Marco contempló el broche; se trataba de la
figura de un jinete ataviado como un guerrero celtibérico. Las
patas del caballo reposaban sobre un pasador de cuyos extremos
surgían dos grandes volutas con incrustaciones de hilo de
plata.
—Es muy hermoso.
—Fabricado en el taller del mejor orfebre de
Beligio —añadió orgulloso el belaisco.
La sexta legión recibió la orden de partir
de inmediato hacia Gades, en cuyo puerto embarcaría rumbo a Roma.
En Gades, algunos legionarios visitaron los grandes santuarios de
Hércules, Baal— Hammón y Astarté, donde, pese a estar prohibidos
por Roma bajo pena de muerte, seguían celebrándose algunos
sacrificios humanos.
El Senado romano había acusado a Cartago de
violar el tratado que ambas repúblicas firmaran cincuenta y dos
años atrás.
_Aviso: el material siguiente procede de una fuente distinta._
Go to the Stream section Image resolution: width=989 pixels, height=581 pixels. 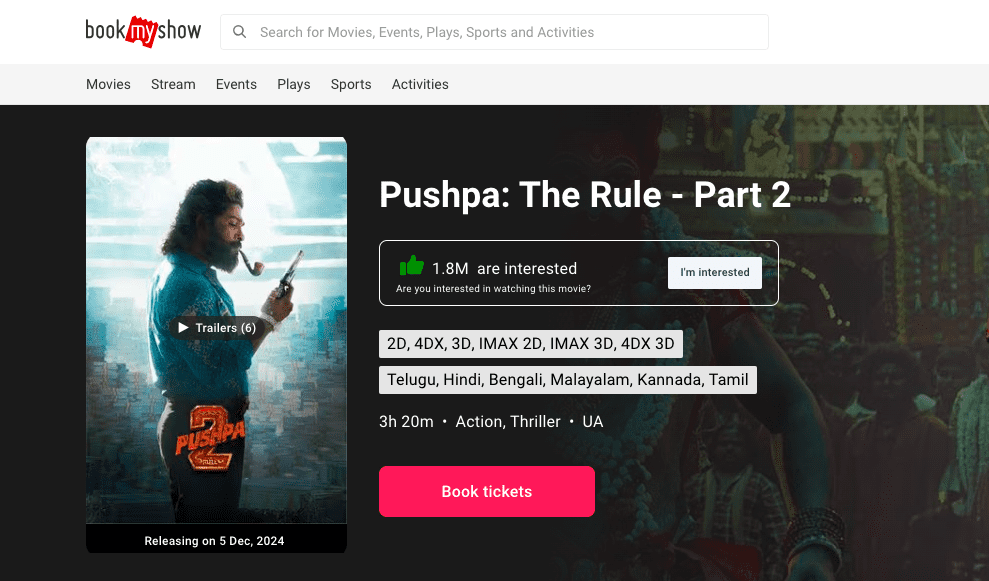click(x=173, y=85)
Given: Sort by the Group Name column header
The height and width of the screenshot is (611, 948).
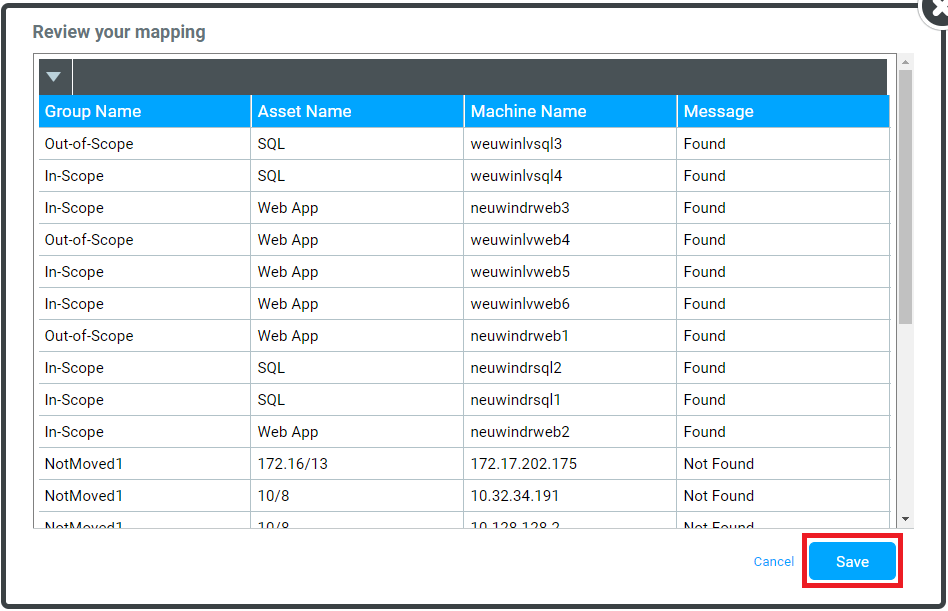Looking at the screenshot, I should pos(93,112).
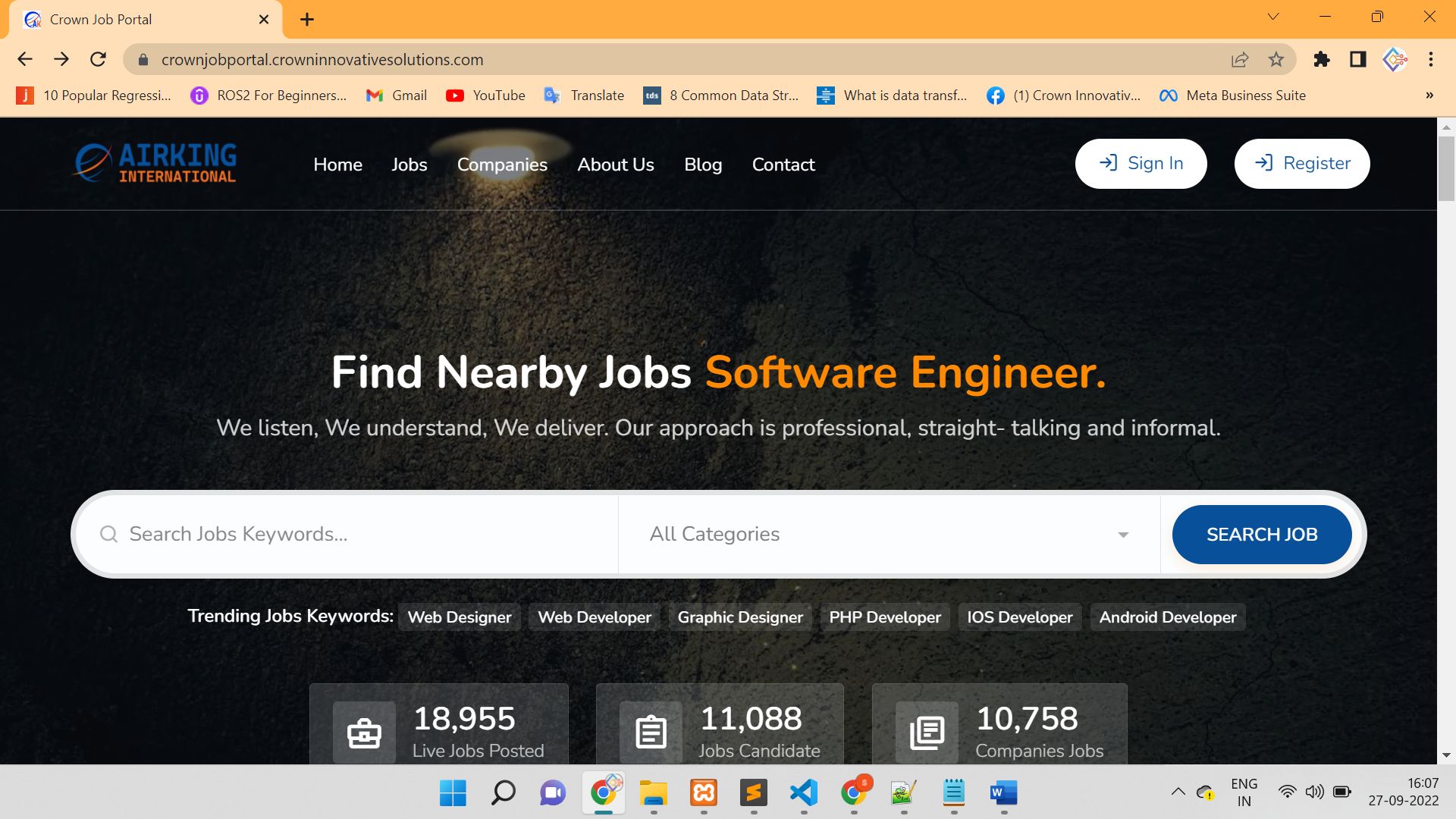
Task: Click the briefcase icon beside Live Jobs Posted
Action: (x=364, y=733)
Las condiciones de ese acuerdo eran muy perjudiciales
para Cartago, pero no le había quedado otro remedio que aceptarlas
tras la derrota de Aníbal en la batalla de Zama, donde se dirimió
el resultado de la segunda guerra púnica. Cartago estaba siendo
asfixiada comercialmente por Roma, que le negaba y boicoteaba una y
otra vez el acceso a sus mercados tradicionales en el Mediterráneo
occidental, en tanto Masinisa, fiel aliado de Roma, impedía el
suministro de alimentos y amenazaba con ocupar las ricas y feraces
tierras al sur de Cartago, donde se encontraban los campos de
cereales que abastecían los graneros cartagineses.